“He was only kept prisoner by the Indians,” says my father, “and sick and ill-used. But he had no notion he was dead till he got away after a few years, and heard his widow was married again, and even mother to another child.”
“It’s a likely story,” says cousin Andy Sanders, “that a man wouldn’t come forward and claim his own in such a case.”
“Your notion of a man and mine never did agree, Andy Sanders,” says my father. “She wasn’t to blame, and her second husband was my best friend. The boy and girl are mine now.”
“It’s some robbing scheme,” says aunt Ibby, but she looked as if she knew him well enough.
“I’ve more to give them than you could have taken from them,” he says, “and you may begin to investigate to-night. Is that the Widow Briggs’s boy?” he says.
The Briggs boy came up and shook hands with him, and the other men stepped in and shook hands, too. They all begun to talk. But uncle Moze, and aunt Ibby, and cousin Andy Sanders left the door, and I heard them slam the gate.
Mrar slept right along, though the neighbors talked so loud and fast; and I sat down on the lounge at her feet, wondering what she would say Christmas morning when she found out the Whizzer was my own father, that mother thought was dead since I’s a year old!

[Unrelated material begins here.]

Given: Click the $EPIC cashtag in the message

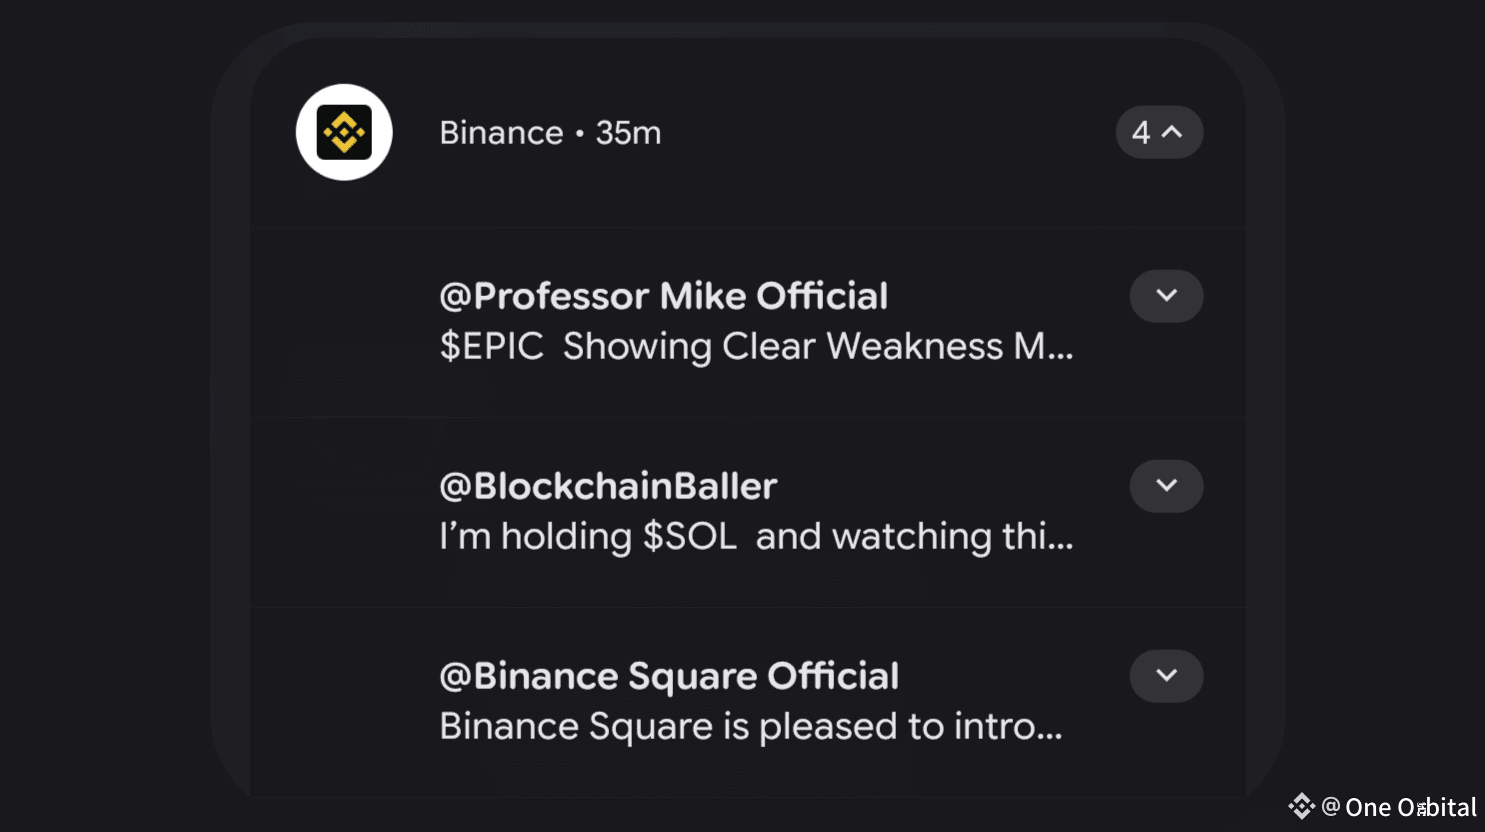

I felt so queer and glad that something in me whizzed like the wheel, and while my father was not looking, and everybody sat up to the fire asking questions, I slipped over and tried to hug it around the cranks that he wiggled with his feet.
You can read pieces about Santa Claus coming on a sledge, but that’s nothing to having your own father—that you think is dead and gone—ride up like a regular Whizzer and open the house for Christmas!